→ **Texte à examiner**
À chaque fois, en guise de présentation, je demandais aux patients ce qu’ils aimaient manger. Au bout d’un moment, je me suis dit que nous allions dessiner ensemble leur plat préféré. Parfois, cela a donné lieu à des choses un peu farfelues mais ces moments passés avec les patients étaient toujours particulièrement forts. »
Jardin ouvert
Quant au jardin de l’ancienne Chartreuse, elle l’a « investi ». On ne saurait mieux dire : « Je l’ai rénové avec l’intention d’inviter les patients et le personnel de l’hôpital à venir y faire des performances. J’ai travaillé avec les artisans de l’hôpital qui m’ont aidée à construire les éléments solides, j’ai aussi trouvé des éléments qui trainaient, des anciennes bonbonnes à eau, de la robinetterie…Autrefois, il y avait des bassins partout reliés à l’eau potable, j’ai utilisé cela pour créer une fontaine à laquelle on peut venir boire et une table.
Je me suis inspirée du jardin aromatique et des plantes à infusion pour créer des petites infusions autour de la table. J’ai aussi peint un bassin. J’ai travaillé avec les patients pour peindre mais aussi pour fabriquer la peinture à base de farine. »
D’une façon générale, comme j’étais souvent dans le jardin, les patients venaient régulièrement me donner un coup de main. J’ai passé des après-midi entiers avec certains.
Prendre du temps pour faire autrement
La jeune artiste n’est pas mécontente par ailleurs d’avoir créé une mini « tornade » en interne. « J’ai été interloquée de voir que l’hôpital était passé d’une cuisine où l’on utilisait que des ingrédients locaux à du tout surgelé – avec parfois même du lapin qui pouvait venir de Chine… – sans qu’on puisse pour autant le blâmer puisqu’il ne fait que suivre la réglementation… ». Comme avec le garde-manger, la jeune artiste ne souhaite rien d’autre, à travers des« créations un peu douces et naïves et un dessin résolument joyeux », qu’amener les gens à s’interroger et, in fine, « à faire autrement ».

→ **Tâches et exercices**
A. Traduisez en anglais cette phrase du texte sur l'artiste à l'hôpital : « Au bout d’un moment, je me suis dit que nous allions dessiner ensemble leur plat préféré. »
B. Poursuivez le texte sur l'artiste à l'hôpital en reprenant après sa dernière phrase.
Les enregistrements n'interviennent pas dans ce travail.

→ **Contenu des données**
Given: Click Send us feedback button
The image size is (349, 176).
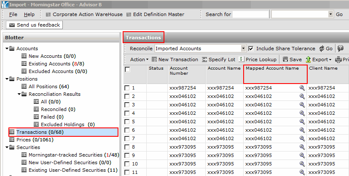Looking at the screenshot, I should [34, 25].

* * *

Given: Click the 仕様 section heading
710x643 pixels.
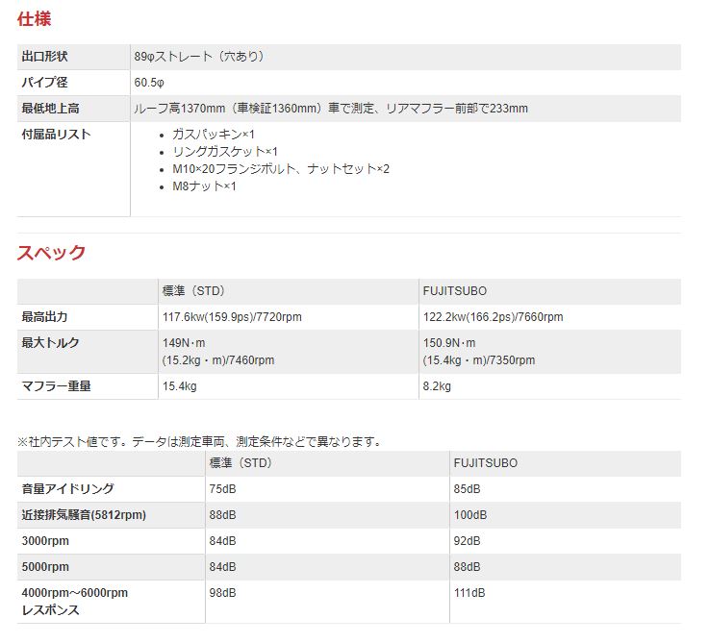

→ **Réponses dans l'ordre**
A. After a while, I thought to myself that we would draw their favorite dish together.

B.
Outre qu’elle est sa première source d’inspiration, la nourriture, en ce qu’elle lui offre « une possibilité d’échange ouverte et simple avec n’importe qui », est donc le véhicule parfait de la pratique de Lorie Bayen El-Kaim. Laquelle s’épanouit en résidence.
« Prendre du temps, être dans un lieu et réfléchir, il n’y a pas mieux pour la créativité » s’enthousiasme la jeune artiste.
Le lauréat de la Design Parade remporte précisément deux séjours de recherche d’un an : l’un à la Manufacture et musée nationaux de Sèvres, l’autre au Centre international de recherche sur les verres et les arts plastiques (CIRVA) de Marseille… Rendez-vous les 23 au 25 juin !
Pour aller plus loin sur le design éthique
- Le compte instagram de Lorie Bayen El-Kaim
- Les chroniques d’un quotidien alimentaire en hôpital psychiatrique
Agenda
du 23 au 25 juin 2023, Design Parade Hyères, 17e festival international de design, La Villa Noailles: Créé en 2006, avec comme marraine Andrée Putman, Design Parade Hyères a pour ambition de partager la création contemporaine dans le domaine du design avec le public et les professionnels. Point central, le concours présente chaque année dix jeunes designers, leur offrant une vitrine et un accompagnement uniques.
Désormais, chaque été, la villa Noailles organise Design Parade en deux volets au cours d’un week-end élargi, tous les aspects des arts décoratifs dans la création contemporaine, à Toulon pour l’architecture d’intérieur. Et à Hyères pour le design.